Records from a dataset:
==================================================

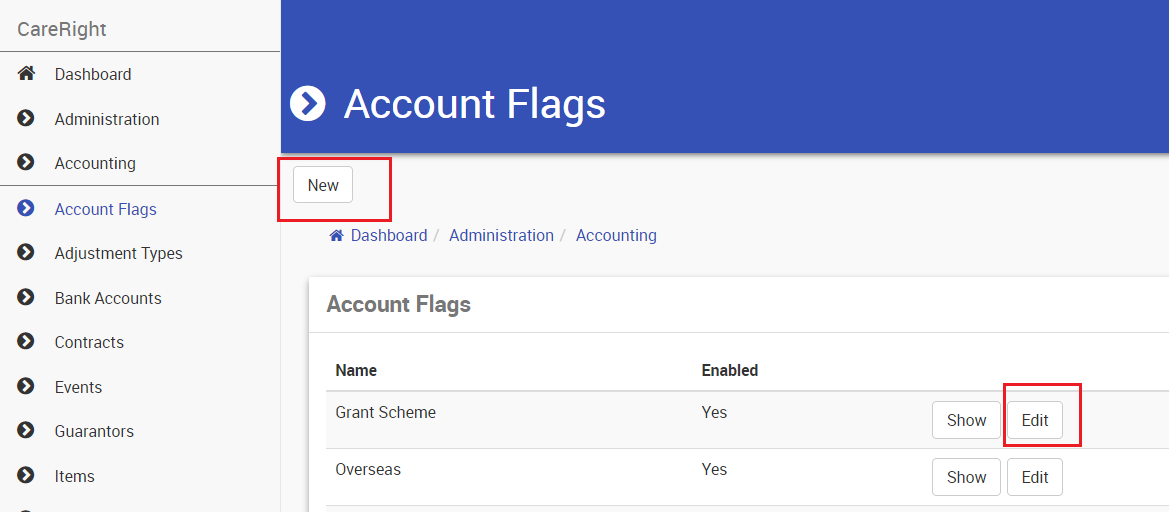Screen dimensions: 1169x512
Task: Click the arrow icon next to Items
Action: click(x=27, y=476)
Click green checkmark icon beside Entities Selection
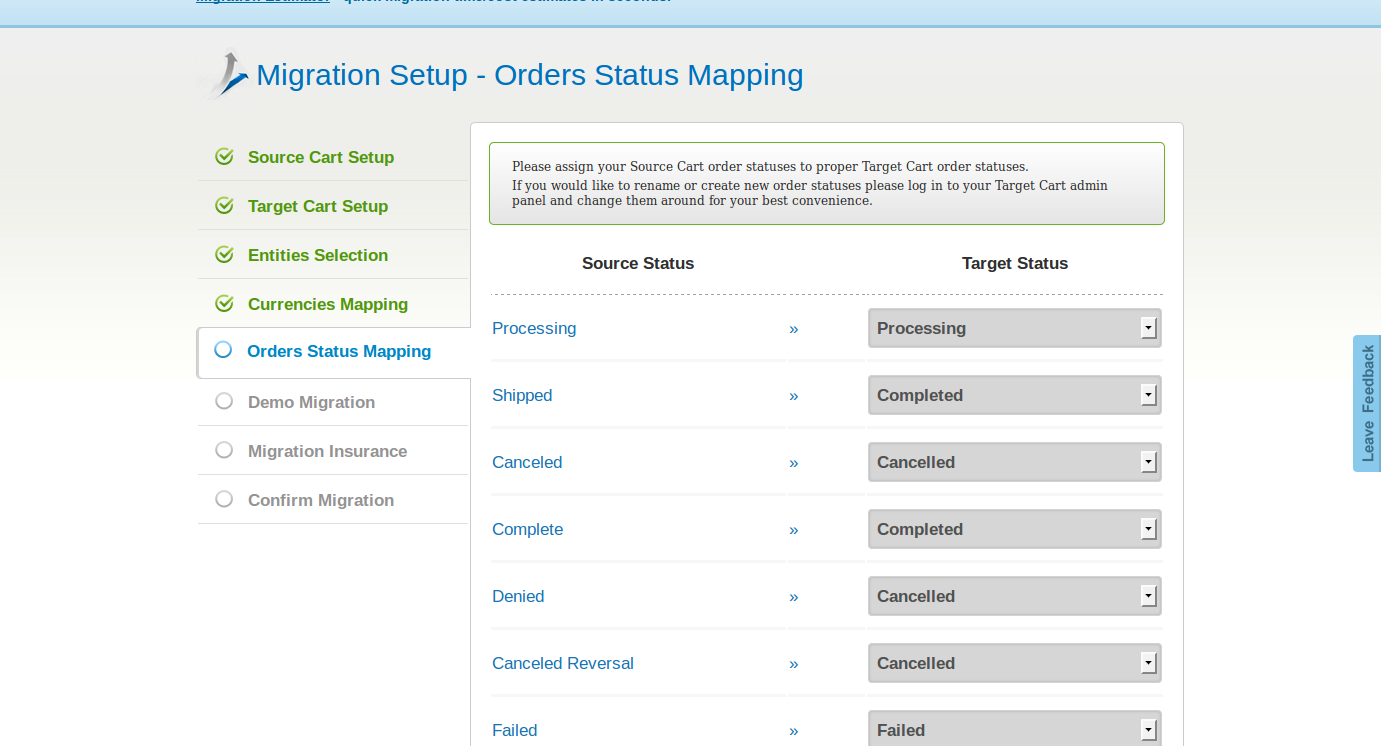1381x746 pixels. point(224,255)
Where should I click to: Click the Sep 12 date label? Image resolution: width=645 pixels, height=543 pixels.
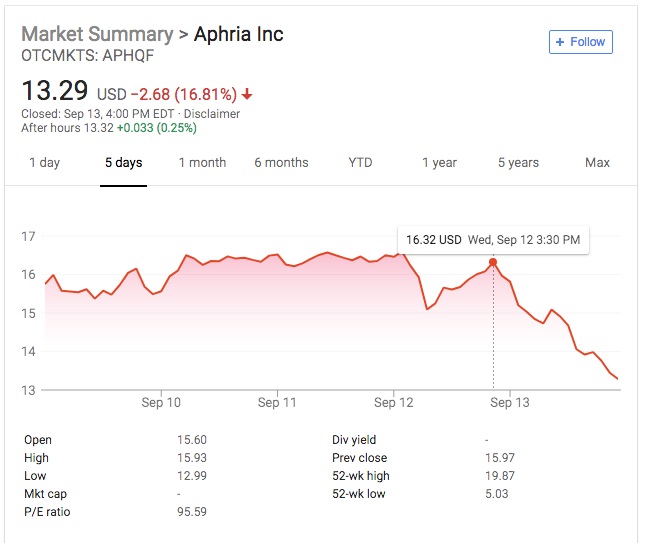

==================================================

INSTRUCTIONS FOR THE TASK:
Without any pictures, reproduce exactly the lines from the line that contains "Click green checkmark" to the end of the entries above, both ends included.

COMPLETED TASK:
Click green checkmark icon beside Entities Selection
1381x746 pixels. point(224,255)
Where should I click to: Click the Sep 12 date label? Image resolution: width=645 pixels, height=543 pixels.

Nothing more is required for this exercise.